Texto fornecido:

• • • • •

Da Industrialização Inicial à Desindustrialização Prematura
A história da industrialização brasileira é marcada por avanços significativos e retrocessos estruturais, compondo um percurso complexo que articula política, economia e sociedade. Desde o início do século XX, o país passou por diferentes etapas de industrialização, atravessando momentos de ascensão e de estagnação, com implicações diretas na sua capacidade de gerar crescimento econômico, reduzir desigualdades e fortalecer sua soberania.
O processo teve seu marco inicial no período entre 1901 e 1929, quando o Brasil ainda era dominado pelo modelo agroexportador, com forte presença da cafeicultura. Nessa etapa, a industrialização era limitada, centrada em bens de consumo simples e subordinada aos interesses do setor agrícola. Contudo, fatores como a imigração, os investimentos em infraestrutura e a ampliação do mercado interno criaram condições para o surgimento das primeiras indústrias.
Foi a partir da crise de 1929, com o colapso do modelo agroexportador, que se intensificou a industrialização. Segundo Celso Furtado, as medidas para sustentar o preço do café e enfrentar a crise – como a desvalorização cambial e o controle de importações – geraram, como subproduto, um ambiente favorável à substituição de importações. No entanto, Fonseca (2003) argumenta que havia intencionalidade política nesse processo, com políticas deliberadas de estímulo à produção nacional, como a reforma tarifária de 1934 e a criação da Carteira de Crédito Agrícola e Industrial do Banco do Brasil.
Durante o governo Vargas, consolidou-se um projeto político-industrial, com forte atuação estatal. Entre 1933 e 1980, o Brasil viveu um ciclo de crescimento industrial robusto, apoiado na substituição de importações e na criação de instituições voltadas ao financiamento, à capacitação técnica e à infraestrutura. Planos como o de Metas (1956-1961) e o II Plano Nacional de Desenvolvimento (1975-1979) ilustram essa fase de industrialização estruturada, na qual o Estado era o principal indutor do crescimento.
A indústria brasileira tornou-se mais diversificada, com crescimento das cadeias produtivas, aumento das exportações de manufaturados e urbanização acelerada. Contudo, essa estrutura ainda apresentava limitações, como a concentração de renda, a baixa incorporação tecnológica e a dependência externa em setores estratégicos.

• • • • •

Dados registrados:

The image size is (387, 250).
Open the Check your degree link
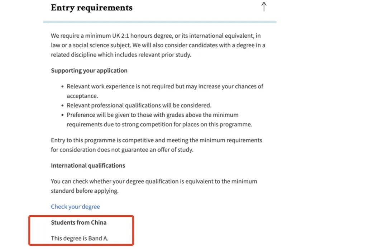(x=75, y=207)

• • • • •

Solicitação apresentada 1:
Reproduza o trecho do texto sobre a industrialização brasileira começando em "O processo teve" e seguindo até "das primeiras indústrias.", substituindo "cafeicultura" por "lavoura cafeeira".
Solicitação apresentada 2:
Dê continuidade ao texto sobre a industrialização brasileira a partir do ponto em que ele termina.

Resultado da tarefa 1:
O processo teve seu marco inicial no período entre 1901 e 1929, quando o Brasil ainda era dominado pelo modelo agroexportador, com forte presença da lavoura cafeeira. Nessa etapa, a industrialização era limitada, centrada em bens de consumo simples e subordinada aos interesses do setor agrícola. Contudo, fatores como a imigração, os investimentos em infraestrutura e a ampliação do mercado interno criaram condições para o surgimento das primeiras indústrias.

Resultado da tarefa 2:
A partir dos anos 1980, o Brasil enfrentou um processo de desindustrialização precoce. A crise da dívida externa e a prática de políticas macroeconômicas liberais interromperam o modelo desenvolvimentista. A abertura comercial sem salvaguardas, a valorização cambial e os juros elevados comprometeram a competitividade da indústria nacional. Com a liberalização dos anos 1990, houve retração do investimento produtivo e desarticulação das cadeias industriais.
O setor industrial, que respondia por mais de 26% do valor adicionado da economia em 1980, passou a representar apenas 13,3% em 2023 (Feijó, 2024). Essa perda de relevância econômica ocorreu sem que o país tivesse alcançado uma base tecnológica robusta, resultando em maior dependência de commodities e produtos de baixo valor agregado. O Brasil voltou a concentrar sua pauta exportadora em itens primários, intensificando a heterogeneidade estrutural da economia.
Esse fenômeno gerou impactos sociais e econômicos profundos, como o aumento do desemprego industrial, a redução da complexidade tecnológica e o enfraquecimento da soberania produtiva. A desindustrialização também comprometeu o sistema nacional de ciência, tecnologia e inovação, que sofreu com cortes de investimentos, fechamento de centros de pesquisa e evasão de talentos.
Reindustrialização como Estratégia de Soberania e Sustentabilidade
Nesse contexto, a reindustrialização do Brasil emerge como necessidade estratégica. Não se trata de repetir o modelo protecionista do passado, mas de promover uma transformação estrutural voltada à inovação, à sustentabilidade e à inclusão produtiva. A Nova Indústria Brasil (NIB), lançada em 2023 e atualizada em 2025, representa uma tentativa concreta de reconstrução da base industrial do país.
A NIB propõe um novo paradigma de desenvolvimento, articulado em torno de missões nacionais que integram objetivos econômicos, sociais e ambientais. Entre seus pilares estão: a valorização de setores de alta produtividade e baixo impacto ambiental; o estímulo à inovação com apoio à pesquisa e formação de capital humano; a agregação de valor à base produtiva nacional, especialmente nas áreas da bioeconomia e da energia limpa; e a promoção da competitividade sistêmica, com crédito de longo prazo e fortalecimento das compras públicas.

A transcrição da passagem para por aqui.